CONSEGNA:
Puoi proseguire il messaggio sul sacerdote martire, ripartendo subito dopo la sua ultima frase?

BRANO FORNITO:
Tale momento conclusivo diverrà preghiera di tutto il Popolo di Dio mediante una solenne concelebrazione eucaristica, a cui desidero essere spiritualmente presente, ben consapevole dell’eccezionale significato assunto dal sacerdote martire per l’intera Nazione italiana. È per questo che ho voluto indirizzare a lei, venerato Fratello, e insieme a tutto il Presbiterio di codesta antica e nobilissima arcidiocesi un mio personale messaggio, per il degno tramite dell’Arcivescovo Achille Silvestrini, Segretario del Consiglio per gli affari pubblici della Chiesa, che è anche figlio di codesta gente di Romagna.

Record sulla posizione dell'obiettivo:
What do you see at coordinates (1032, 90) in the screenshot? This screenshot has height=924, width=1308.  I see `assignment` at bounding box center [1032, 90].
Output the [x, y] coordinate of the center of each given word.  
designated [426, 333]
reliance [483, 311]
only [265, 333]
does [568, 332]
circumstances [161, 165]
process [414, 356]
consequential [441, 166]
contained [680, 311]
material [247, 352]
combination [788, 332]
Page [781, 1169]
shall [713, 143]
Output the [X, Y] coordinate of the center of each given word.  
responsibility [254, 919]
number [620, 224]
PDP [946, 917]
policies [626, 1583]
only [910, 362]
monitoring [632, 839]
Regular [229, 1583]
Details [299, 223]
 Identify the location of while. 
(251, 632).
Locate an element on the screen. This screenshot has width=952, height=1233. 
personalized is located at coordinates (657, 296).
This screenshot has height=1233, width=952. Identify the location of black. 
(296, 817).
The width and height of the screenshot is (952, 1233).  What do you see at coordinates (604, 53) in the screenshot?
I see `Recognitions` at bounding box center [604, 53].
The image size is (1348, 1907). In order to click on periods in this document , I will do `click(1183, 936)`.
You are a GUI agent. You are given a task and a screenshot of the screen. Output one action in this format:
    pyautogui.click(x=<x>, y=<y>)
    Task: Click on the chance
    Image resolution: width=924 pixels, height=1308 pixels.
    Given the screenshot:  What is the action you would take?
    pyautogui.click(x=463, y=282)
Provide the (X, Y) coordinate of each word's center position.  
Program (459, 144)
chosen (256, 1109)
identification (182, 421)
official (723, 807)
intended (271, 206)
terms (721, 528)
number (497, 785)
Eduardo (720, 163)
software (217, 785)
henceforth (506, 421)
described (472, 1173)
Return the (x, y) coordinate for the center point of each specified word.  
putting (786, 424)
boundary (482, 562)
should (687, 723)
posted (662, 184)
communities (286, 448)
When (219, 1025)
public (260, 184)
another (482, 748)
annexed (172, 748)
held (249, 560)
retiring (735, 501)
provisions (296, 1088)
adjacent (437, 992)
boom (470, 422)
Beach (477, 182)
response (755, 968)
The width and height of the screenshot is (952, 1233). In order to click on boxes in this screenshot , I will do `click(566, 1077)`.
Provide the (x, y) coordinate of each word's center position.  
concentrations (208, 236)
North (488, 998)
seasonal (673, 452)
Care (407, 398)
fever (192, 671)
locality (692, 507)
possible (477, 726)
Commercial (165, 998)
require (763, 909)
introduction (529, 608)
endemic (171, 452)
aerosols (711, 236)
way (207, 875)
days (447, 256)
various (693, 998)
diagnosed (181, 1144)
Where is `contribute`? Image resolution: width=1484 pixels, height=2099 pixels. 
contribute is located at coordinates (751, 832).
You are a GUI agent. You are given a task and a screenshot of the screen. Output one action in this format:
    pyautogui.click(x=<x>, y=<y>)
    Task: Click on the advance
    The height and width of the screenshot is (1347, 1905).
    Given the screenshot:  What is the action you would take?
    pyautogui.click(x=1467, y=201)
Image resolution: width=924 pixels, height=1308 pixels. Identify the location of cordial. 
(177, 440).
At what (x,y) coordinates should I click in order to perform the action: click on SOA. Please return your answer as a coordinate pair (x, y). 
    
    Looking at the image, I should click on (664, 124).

RISPOSTA:
Don Giovanni Minzoni appartiene al popolo romagnolo e ne impersona la tipica esaltazione per ogni ardua e nobile impresa; è quindi giustificata la grata e affettuosa ammirazione suscitata tra i conterranei che in quella figura sacerdotale riconoscono una genuina espressione della propria anima e un punto di incontro tra i credenti e coloro che, pur privi della fede, ne riconoscono i puri valori.

Don Minzoni morì “vittima scelta” di una violenza cieca e brutale, ma il senso radicale di quella immolazione supera di gran lunga la semplice volontà di opposizione a un regime oppressivo e si colloca sul piano della fede cristiana, mentre ricava la sua giusta prospettiva da un iter sacerdotale e pastorale di smagliante limpidezza.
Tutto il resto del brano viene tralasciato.